Niqab, burqa, hidjab et tchador.

La journée de la burqa1

On n’a pas encore instauré la journée de la jupe, journée que revendiquait Isabelle Adjani dans le film du même nom. En revanche, se multiplient les journées de la burqa qui permettent, enfin, de mobiliser la société pour une noble cause, celle des femmes opprimées. La prochaine journée d’indignation collective aura lieu mardi 26 janvier, quand la mission parlementaire sur le voile intégral remettra son rapport au président de l’Assemblée nationale.

Un article du Monde daté des 24-25 janvier, intitulé « Drôle d’attelage contre la burqa », signé de Stéphanie Le Bars et Patrick Roger et surtitré « L’un est communiste, l’autre très à droite », dresse le portrait des deux députés qui ont conduit les travaux, André Gérin, communiste, et Eric Raoult, UMP. En conclusion, M. Gérin défend « une fraternité d’armes : nous sommes tous les deux des soldats ». Face aux menaces contre l’identité nationale, l’union sacrée entre un député représentant les franges les plus à droite de l’UMP et un communiste paraît tellement naturelle. Nous sommes en guerre, et, contre l’ennemi de la nation, il faut nous unir.
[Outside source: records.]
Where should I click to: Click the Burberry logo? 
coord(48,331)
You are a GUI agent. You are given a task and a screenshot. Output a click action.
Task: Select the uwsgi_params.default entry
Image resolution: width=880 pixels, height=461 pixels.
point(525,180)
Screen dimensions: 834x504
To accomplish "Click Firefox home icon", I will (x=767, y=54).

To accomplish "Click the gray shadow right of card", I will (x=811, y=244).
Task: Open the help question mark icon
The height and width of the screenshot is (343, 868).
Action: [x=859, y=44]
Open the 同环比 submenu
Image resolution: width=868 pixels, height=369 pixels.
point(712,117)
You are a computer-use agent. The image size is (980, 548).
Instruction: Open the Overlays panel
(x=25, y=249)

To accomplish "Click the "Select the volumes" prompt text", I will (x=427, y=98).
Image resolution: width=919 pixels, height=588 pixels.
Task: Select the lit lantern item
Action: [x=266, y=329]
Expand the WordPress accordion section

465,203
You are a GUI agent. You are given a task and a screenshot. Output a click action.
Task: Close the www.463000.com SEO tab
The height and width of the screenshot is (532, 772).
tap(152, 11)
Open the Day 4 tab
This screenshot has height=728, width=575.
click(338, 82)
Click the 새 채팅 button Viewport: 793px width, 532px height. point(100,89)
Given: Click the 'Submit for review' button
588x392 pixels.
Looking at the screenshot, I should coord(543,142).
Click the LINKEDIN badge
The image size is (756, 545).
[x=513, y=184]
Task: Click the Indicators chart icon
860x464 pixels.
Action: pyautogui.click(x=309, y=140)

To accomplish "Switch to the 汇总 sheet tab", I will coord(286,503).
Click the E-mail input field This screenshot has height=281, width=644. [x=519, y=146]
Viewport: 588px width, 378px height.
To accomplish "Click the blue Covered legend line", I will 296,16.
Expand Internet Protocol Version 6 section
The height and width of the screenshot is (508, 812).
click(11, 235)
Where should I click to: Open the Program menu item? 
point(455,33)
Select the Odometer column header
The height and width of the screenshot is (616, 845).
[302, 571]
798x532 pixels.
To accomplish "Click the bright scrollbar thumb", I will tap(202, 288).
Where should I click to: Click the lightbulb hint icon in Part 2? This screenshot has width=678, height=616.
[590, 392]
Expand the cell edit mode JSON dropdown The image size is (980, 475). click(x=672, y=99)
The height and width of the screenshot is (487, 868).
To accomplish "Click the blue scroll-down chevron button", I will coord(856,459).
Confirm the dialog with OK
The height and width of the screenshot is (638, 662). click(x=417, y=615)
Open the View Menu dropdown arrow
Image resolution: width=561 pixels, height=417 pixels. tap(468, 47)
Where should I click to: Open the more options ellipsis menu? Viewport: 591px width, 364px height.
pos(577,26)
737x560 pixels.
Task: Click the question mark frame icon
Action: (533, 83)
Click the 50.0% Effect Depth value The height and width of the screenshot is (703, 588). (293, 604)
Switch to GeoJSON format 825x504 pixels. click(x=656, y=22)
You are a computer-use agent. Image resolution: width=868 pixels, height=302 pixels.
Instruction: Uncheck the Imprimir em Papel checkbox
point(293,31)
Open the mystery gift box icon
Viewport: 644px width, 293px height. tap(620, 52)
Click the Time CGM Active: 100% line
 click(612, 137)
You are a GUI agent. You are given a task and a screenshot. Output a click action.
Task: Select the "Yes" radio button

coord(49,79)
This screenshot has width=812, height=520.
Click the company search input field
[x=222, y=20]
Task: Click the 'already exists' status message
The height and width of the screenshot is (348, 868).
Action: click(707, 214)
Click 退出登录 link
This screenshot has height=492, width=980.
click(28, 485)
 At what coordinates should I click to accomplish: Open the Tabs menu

En 1914 déjà, la Section française de l’internationale ouvrière (SFIO) communiait avec la droite contre les « Boches » (pour ne pas dire les Allemands). Désormais, le combat contre les islamistes (pour ne pas dire les musulmans) appelle la même unanimité.

Ce qui n’empêche ni les déchirements, ni les débats entre groupes parlementaires, ou à l’intérieur même de ceux-ci : de petites querelles qui cachent surtout des ambitions personnelles et que l’on ne peut que regretter alors que la patrie est en danger. La mission d’information avait pourtant montré une grande mobilisation des députés, unanimes à dénoncer le danger islamiste, et Jean Glavany avait pu, lors de l’audition de Tariq Ramadan, dénoncer l’invitation même de ce personnage trouble qui venait témoigner : pas de liberté pour les ennemis de la liberté.

Certains feignent de ne pas comprendre. En 2004, la commission Stasi avait préconisé l’interdiction des signes religieux ET politiques dans les écoles, une manœuvre qui laissait croire que la neutralité de nos établissements scolaires était menacée par autre chose que par le foulard. La représentation nationale a justement rectifié le tir et interdit le foulard (enfin, « les signes religieux »…) Il suffit de suivre l’actualité : du Yémen à nos banlieues, de la burqa à l’Afghanistan, plane sur l’Occident une menace contre laquelle il faut lever l’étendard de la Croisade (et pendre, à l’occasion, tous les traîtres de l’intérieur, tous les complices des nouveaux nazis).

Il en va de nos libertés et surtout de celles des femmes. Car la femme française, comme ses congénères occidentales, est enfin libérée : elle a obtenu l’égalité des salaires, elle occupe la moitié des sièges à l’Assemblée nationale et au gouvernement, elle ne subit aucune violence conjugale et les hommes partagent, dans la joie, les tâches domestiques et l’éducation des enfants. Et toutes ces conquêtes sont menacées par un voile noir qui s’abat sur la France. Aux armes citoyens ! Mobilisons-nous dans l’unité, gauche et droite, contre ce péril vert (ou noir, au choix).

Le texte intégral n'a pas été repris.